§ **Text shown**
# Conservatory - cement floor gap/wall - filler?



## packard (Jun 8, 2009)

Ok, this might sound a little OCD' but I think I'm on the correct site 

Currently have a 13 year old conservatory brick wall, UPVC windows / roof to external wall on house (lounge into conservatory). Just lifted the existing carpet in the conservatory to replace with new and found the existing builder had left a small gap between walls and cement base (very small - not rough to get a pencil down)' I had a couple of issues of ants coming in so put a small bead of sanitary clear silicone around in a couple of places a few years back.

Now the whole carpet is up, and before the fitters come in I thought of placing a bead all the way around, with various types of "silicone based" sealants do I go for ... cement base to brick wall with.

Generic anti mould silicone filler? 
Anti crack acrylic?
Frame sealant ?
All weather sealant?
Rubber nemesis decorators caulk based?

Or simply not bother ? (It does have other air vents in the conservatory)

Thanks in adavance


----------



## Cookies (Dec 10, 2008)

Hi Packard.

For most things around the house, I now use tec7. Absolutely fantastic stuff. Have a look at the website.

http://tec7.ie/product/tec7-sealant/

Cheers.

Cooks


----------



## wish wash (Aug 25, 2011)

It's there for expansion and contraction.


----------

§ **Source excerpt**
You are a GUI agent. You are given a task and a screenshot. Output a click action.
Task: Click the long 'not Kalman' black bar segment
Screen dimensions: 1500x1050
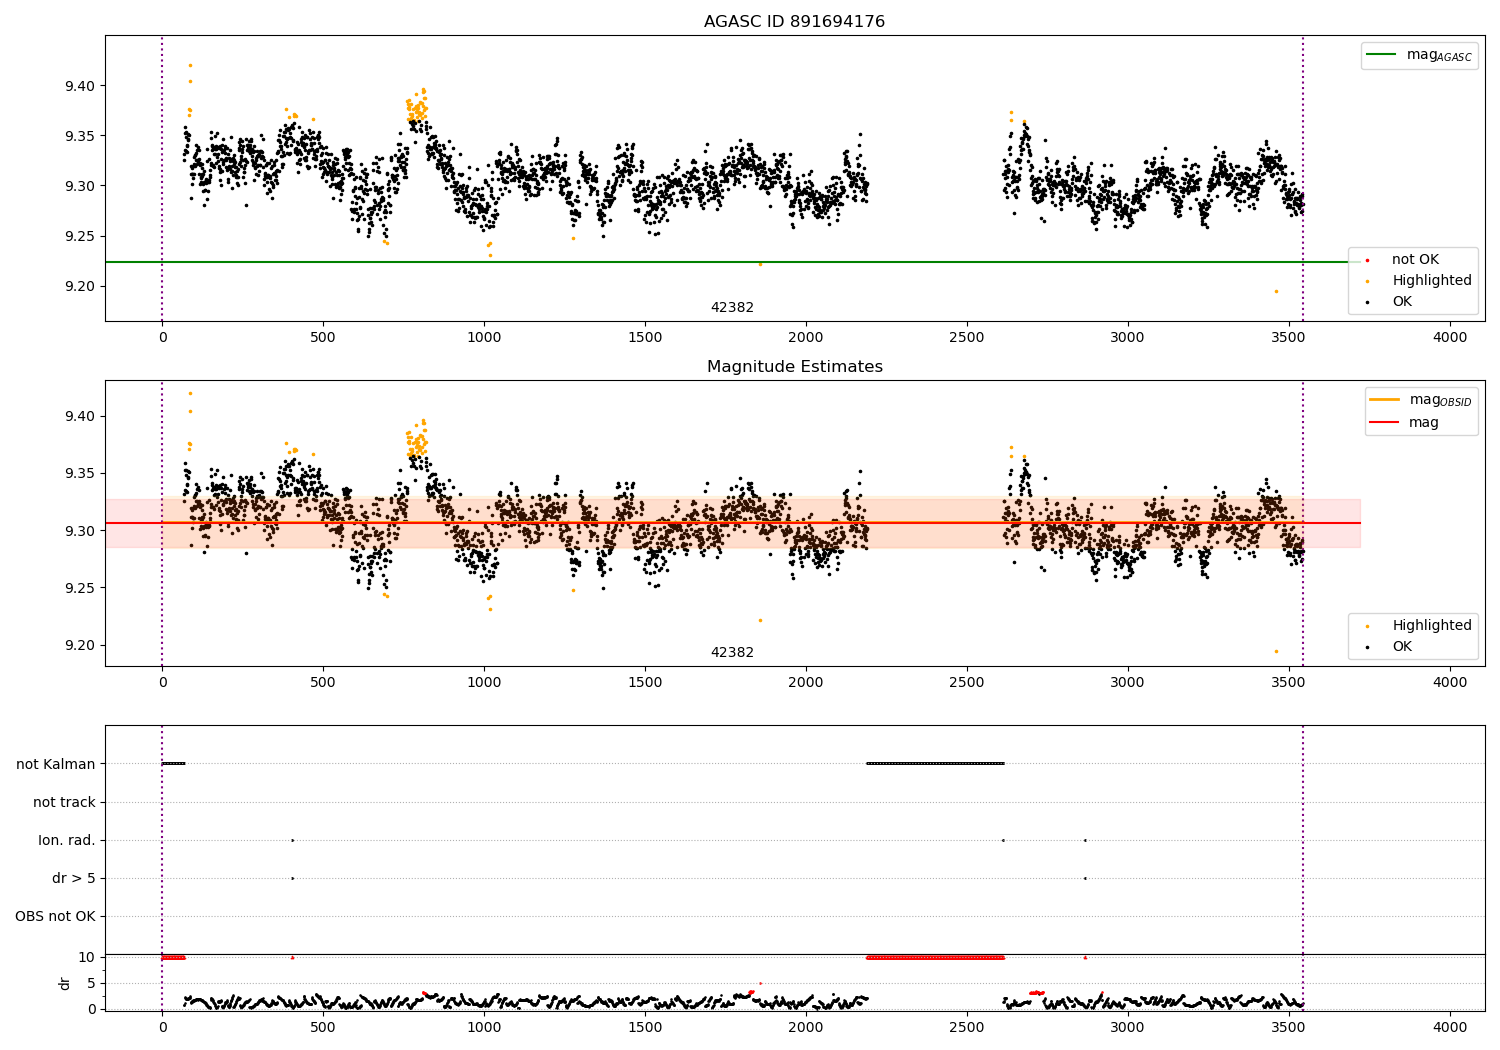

§ **Given instruction 1**
Rewrite the paragraph of the conservatory thread above that begins "Currently have a 13 year old conservatory" as a short bulleted list, keeping its main facts.
§ **Given instruction 2**
In the conservatory thread above, what product does the poster named Cookies say they now use for most things around the house?

§ **Task output 1**
- The conservatory is 13 years old, with brick walls and UPVC windows and roof, and adjoins the house's external wall (the lounge opens into it).
- The old carpet was lifted to be replaced with new.
- The builder had left a very small gap between the walls and the cement base.
- Because ants had come in, a small bead of clear sanitary silicone was put in a couple of places a few years earlier.

§ **Task output 2**
tec7